Flo : On ne saisit pas informatiquement les résultats. En fait il y a eu des espèces d’équipes de choc qui ont débarqué dans les écoles : ils prennent l’IEN [Inspecteur de l’Éducation nationale], les conseillers pédagogiques et tout, ils arrivent et l’argument c’était de dire « mais voyons, les parents ont droit aux résultats. Si vous ne saisissez pas ils n’auront pas les résultats. » Ce qui est quand même complètement dingue c’est qu’ils ont aussi droit, éventuellement, qu’on les prévienne que les données vont être saisies et ça personne n’en parle. En fait il y a eu, sur le tard finalement, une espèce de mot qui est arrivé dans les écoles d’abord et puis quelques jours après dans le second degré, dans les collèges, avec les mentions légales Informatique et libertés. Et ce qui est incroyable c’est que c’est arrivé avec un mail au chef d’établissement – là c’est pour le collège de mon fils – disant « merci de remettre ce papier avec les résultats ». C’est-à-dire, en gros, on prévient les parents que des données ont été saisies, éventuellement qu’ils peuvent s’opposer, une fois qu’elles ont été saisies et qu’elles ont craché des résultats.<brt/> Et ça, pour le coup, eh bien les parents ne sont pas au courant, ils ne savent pas, en fait, où elles vont ces données, où elles sont saisies ; quand ils ont l’info c’est trop tard. Moi j’ai eu l’info en prime time parce que la principale du collège a très peur de moi donc elle me dit « je vous le donne tout de suite » et je lui ai dit « ah, parce que là vous me le donnez maintenant mais ça veut dire que si des parents s’opposent vous allez devoir effacer ce que vous avez pris du temps à saisir ? »

◆ ◆ ◆

> _CONSIGNE_
Selon le texte source, pourquoi l'information arrive-t-elle trop tard aux parents ? Répondez en une à trois phrases.

> _EXTRAIT DU MATÉRIEL_
◆ ◆ ◆

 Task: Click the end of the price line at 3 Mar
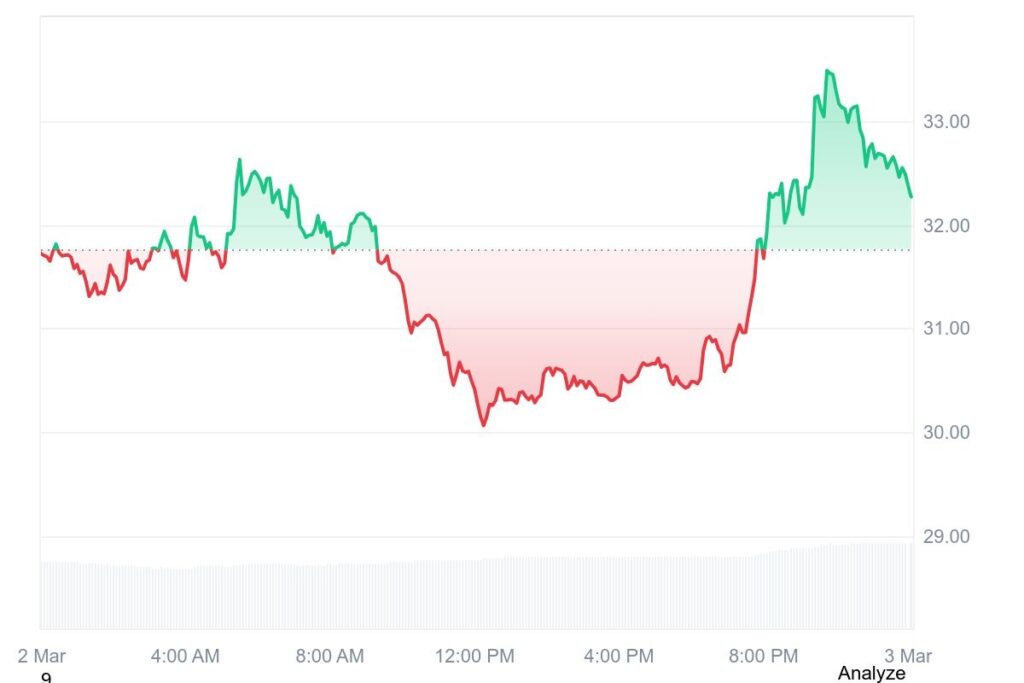910,197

◆ ◆ ◆

> _RÉPONSE_
La note portant les mentions légales Informatique et libertés est arrivée tardivement, et le chef d'établissement devait la remettre avec les résultats. Les parents n'apprennent donc que des données ont été saisies, et qu'ils peuvent éventuellement s'y opposer, qu'une fois celles-ci déjà saisies et les résultats produits.